_DOCUMENT PASSAGE_:

Our post today comes from a new staff member, Sandra Jergensen. Sandra recently moved to Texas by way of Baltimore and San Francisco and is adjusting to life in the suburbs. She loves sunlight, bold colors, and exquisitely dark chocolate. She also devours cookbooks like novels and writes a bit at www.section89.com.

I am turning thirty this week. Really. Finally. And I haven’t dreaded it at all. I don’t fear wrinkles. I’m not scared of being older than I have been. I like to think I am the type of person to embrace it. I like myself ever so much more at thirty than I did at fifteen, nineteen or twenty-three. And I am beginning to realize why. I know myself better now than I did then.

At one point I dreaded aging because I was afraid of being unsatisfied with myself. I feared that I would reach a milestone and only see what I hadn’t done, what I wished I would have done, and felt miserable at the waste of time. How I should’ve taken those art and guitar classes I have always wanted to. I could’ve gone to graduate school, learned to crochet, and gotten over the asthmatic anxiety that snorkeling gives me. I didn’t do any of those things.

_RECORD EXCERPTS_:
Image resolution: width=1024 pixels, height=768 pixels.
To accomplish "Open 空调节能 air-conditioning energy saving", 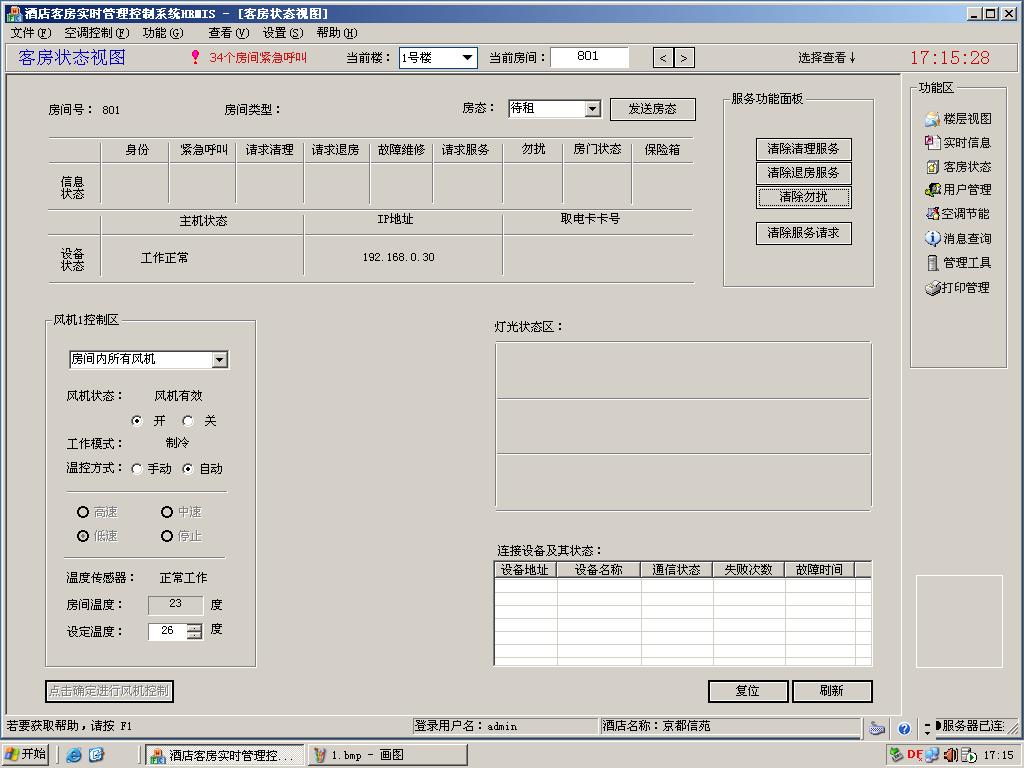I will pyautogui.click(x=958, y=213).
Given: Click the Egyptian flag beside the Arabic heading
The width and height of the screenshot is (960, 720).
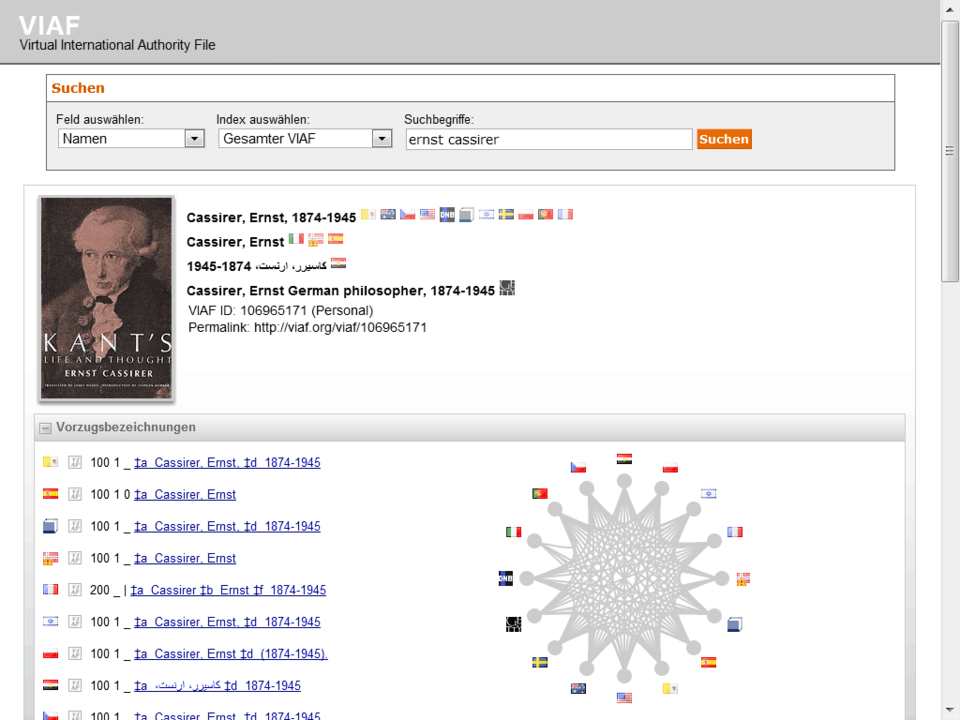Looking at the screenshot, I should (x=339, y=264).
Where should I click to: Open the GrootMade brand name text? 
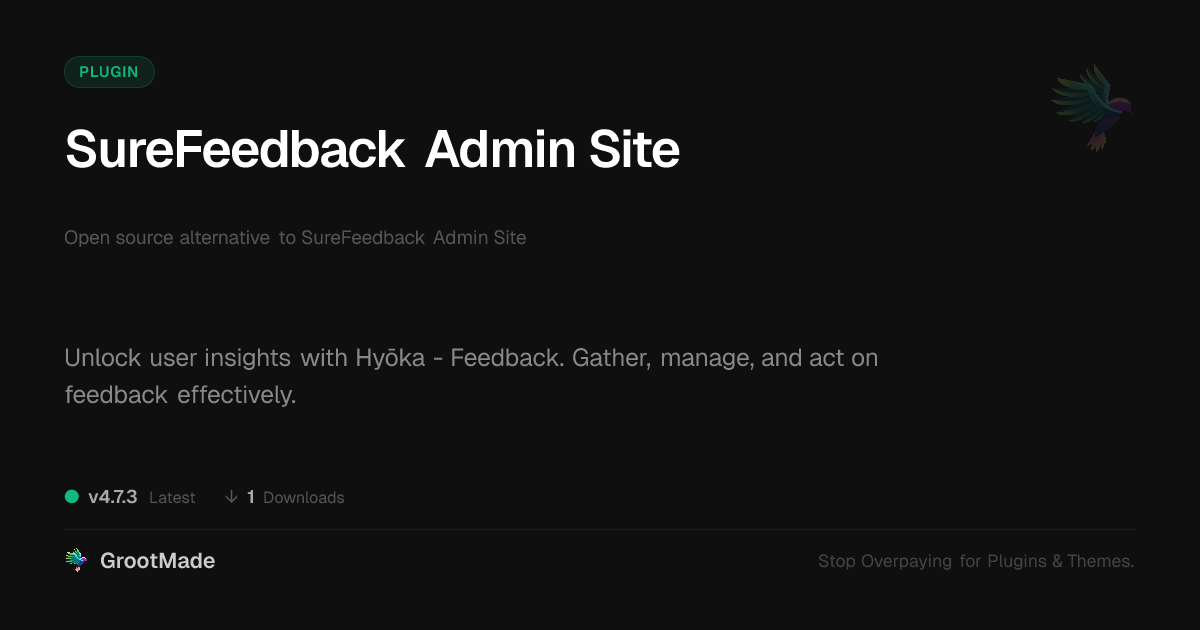point(158,561)
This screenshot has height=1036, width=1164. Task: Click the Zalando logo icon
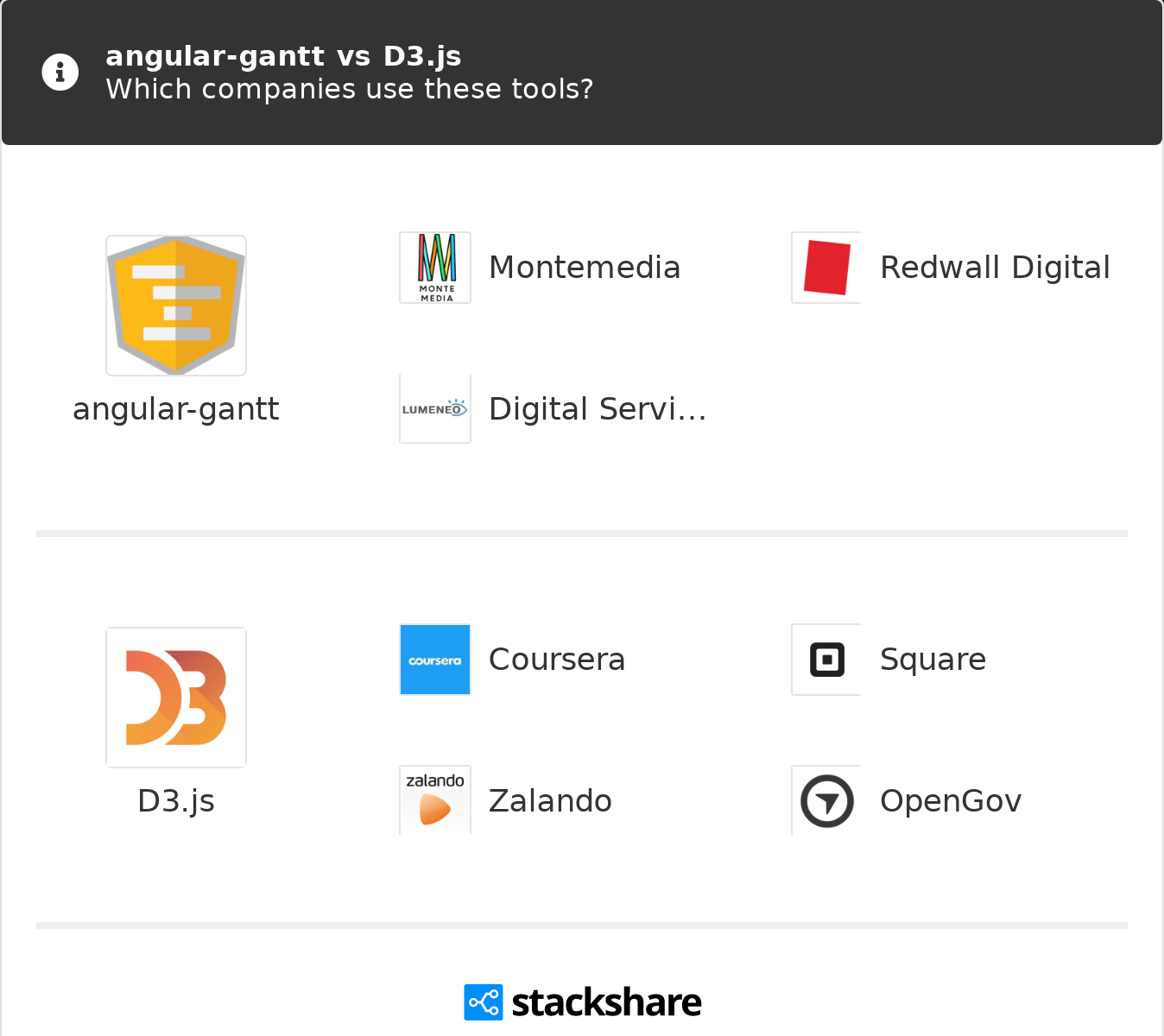tap(435, 800)
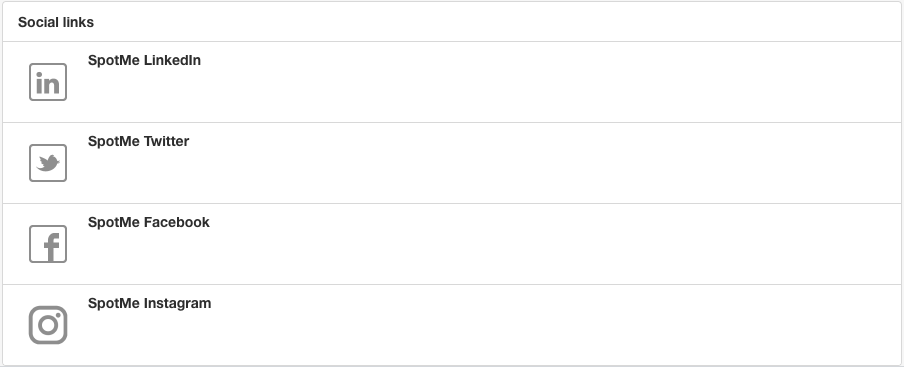Click the LinkedIn 'in' logo icon
The image size is (904, 368).
tap(48, 82)
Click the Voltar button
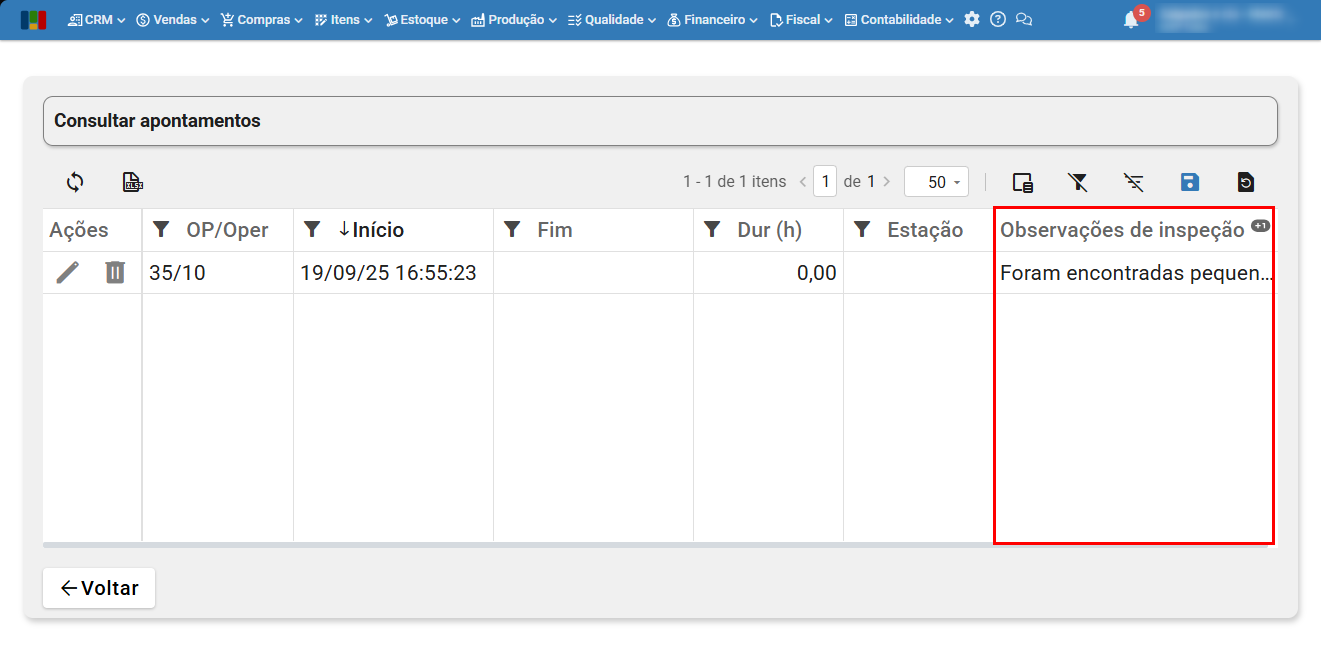The image size is (1321, 654). 99,588
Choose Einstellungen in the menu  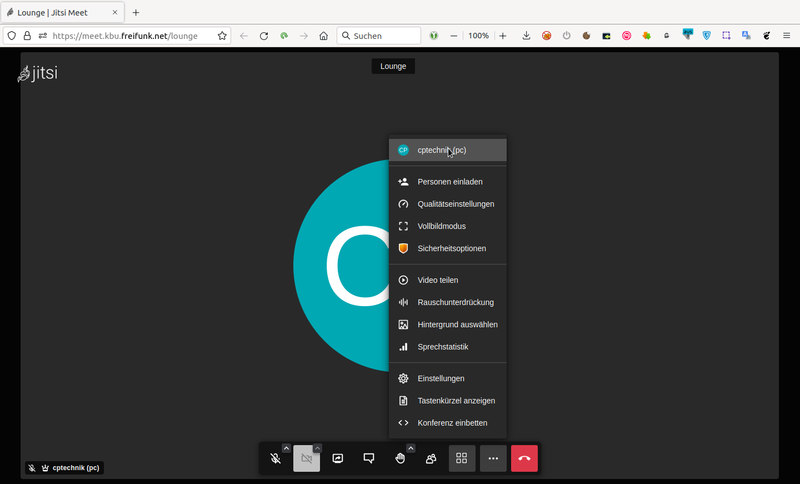coord(440,379)
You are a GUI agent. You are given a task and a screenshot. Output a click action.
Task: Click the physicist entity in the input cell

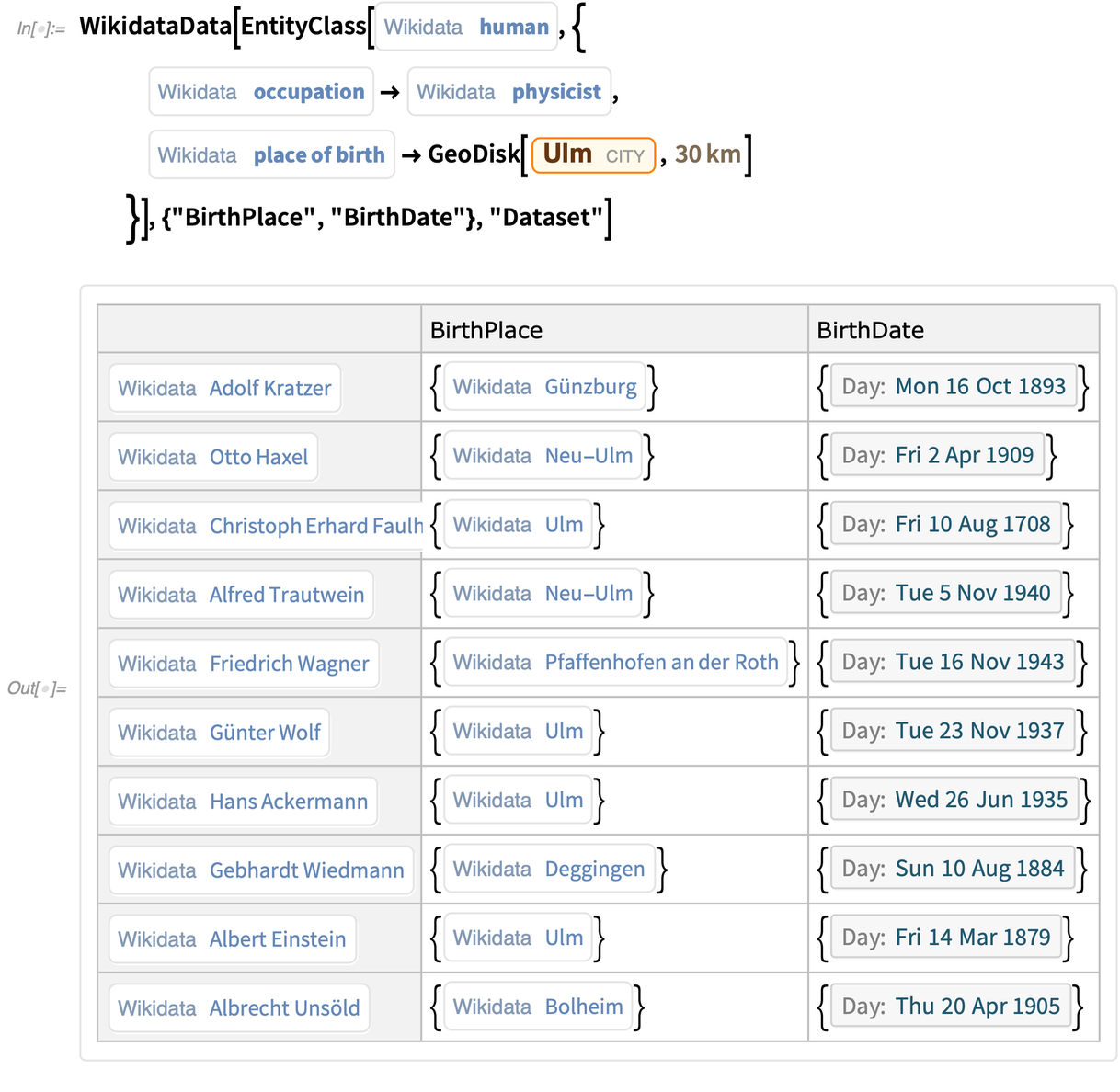click(x=509, y=91)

_EXERCISE REQUIREMENTS_:
(a) From the post about turning thirty, return the text between "At one point" and "of those things.", inclusive.
(b) In the post about turning thirty, rewrite the paragraph beginning "At one point I dreaded aging" more briefly, keeping its main facts.
(c) Summarize the post about turning thirty in two sentences.

_PER-TASK ANSWERS_:
(a)
At one point I dreaded aging because I was afraid of being unsatisfied with myself. I feared that I would reach a milestone and only see what I hadn’t done, what I wished I would have done, and felt miserable at the waste of time. How I should’ve taken those art and guitar classes I have always wanted to. I could’ve gone to graduate school, learned to crochet, and gotten over the asthmatic anxiety that snorkeling gives me. I didn’t do any of those things.

(b) I once dreaded aging, afraid that at a milestone I would see only what I hadn't done and feel miserable about the wasted time. I had always wanted to take art and guitar classes, and I could have gone to graduate school, learned to crochet, and gotten over the asthmatic anxiety that snorkeling gives me, but I did none of those things.

(c) New staff member Sandra Jergensen is turning thirty this week without any dread, liking the person at thirty far more than at fifteen, nineteen, or twenty-three because of knowing that person better now. Aging was once a source of dread out of fear of looking back on undone things like art and guitar classes, graduate school, and learning to crochet, none of which happened.